The Oath of the Tennis Court. 20th June.
The Séance Royale. 23d June.
On 20th June the deputies of the Tiers État, or of the National Assembly, as they now termed themselves, were excluded from their usual meeting-place. They therefore met in the Jeu de Paume or Tennis Court at Versailles, and, amidst a scene of wild excitement, swore that they would not separate until they had drawn up a new Constitution for France. By this act they practically became rebels, and the French Revolution really commenced. On 22d June they met in the Church of Saint Louis at Versailles, where they were joined by 149 deputies of the clergy, who thus recognised the act of rebellion. On 23d June the Séance Royale was held. In the speech from the throne it was announced that the King, ‘of his own goodness and generosity,’ would levy no taxes in future without the assent of the representatives of the people, but it was also declared that the financial privileges of the nobility and clergy were unassailable, and that the States-General was to vote par ordre. This was the most critical moment in the first stage of the Revolution. If the deputies of the Tiers État had given way, the oath of the Tennis Court would have seemed only an idle threat. But they found a leader in the Comte de Mirabeau, deputy for the Tiers État of Aix, a man of extraordinary ability, who in the course of a tempestuous career had travelled much and learned much. He courageously faced the situation, and after making a reply to the Grand Master of the Ceremonies that the deputies of France would only be expelled by force, he induced the National Assembly to declare the persons of its members inviolable.
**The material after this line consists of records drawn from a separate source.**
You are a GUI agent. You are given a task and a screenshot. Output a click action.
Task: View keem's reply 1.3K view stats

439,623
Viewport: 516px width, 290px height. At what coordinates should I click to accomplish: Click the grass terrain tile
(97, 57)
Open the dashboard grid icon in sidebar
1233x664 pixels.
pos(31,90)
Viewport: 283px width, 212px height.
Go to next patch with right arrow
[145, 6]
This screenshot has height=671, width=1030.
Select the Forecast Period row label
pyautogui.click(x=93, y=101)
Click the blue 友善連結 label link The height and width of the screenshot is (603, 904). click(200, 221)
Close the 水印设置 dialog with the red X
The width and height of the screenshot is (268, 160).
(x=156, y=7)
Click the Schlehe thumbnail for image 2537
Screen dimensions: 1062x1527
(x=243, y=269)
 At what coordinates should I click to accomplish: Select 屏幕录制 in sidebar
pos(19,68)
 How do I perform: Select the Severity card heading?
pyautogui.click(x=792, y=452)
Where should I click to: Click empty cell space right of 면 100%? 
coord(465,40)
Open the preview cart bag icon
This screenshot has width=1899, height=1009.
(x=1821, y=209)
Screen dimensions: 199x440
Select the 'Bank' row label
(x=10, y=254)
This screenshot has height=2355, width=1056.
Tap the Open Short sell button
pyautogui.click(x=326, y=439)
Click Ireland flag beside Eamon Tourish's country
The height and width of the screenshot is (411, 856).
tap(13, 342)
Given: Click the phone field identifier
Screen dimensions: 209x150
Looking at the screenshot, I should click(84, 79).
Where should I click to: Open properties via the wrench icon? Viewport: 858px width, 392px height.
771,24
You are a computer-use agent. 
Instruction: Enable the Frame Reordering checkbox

Sieyès summed up the situation by telling the deputies: ‘Gentlemen, you are to-day what you were yesterday.’ Before this daring opposition the King gave way: on 25th June the minority of the Order of the Nobility, consisting of forty-seven deputies, headed by the Marquis de Lafayette, the friend of Washington, joined the National Assembly, and two days later the majority of that Order reluctantly followed their example at the command of the King.
Mirabeau’s Address to the King. 9th July.
Dismissal of Necker. 12th July.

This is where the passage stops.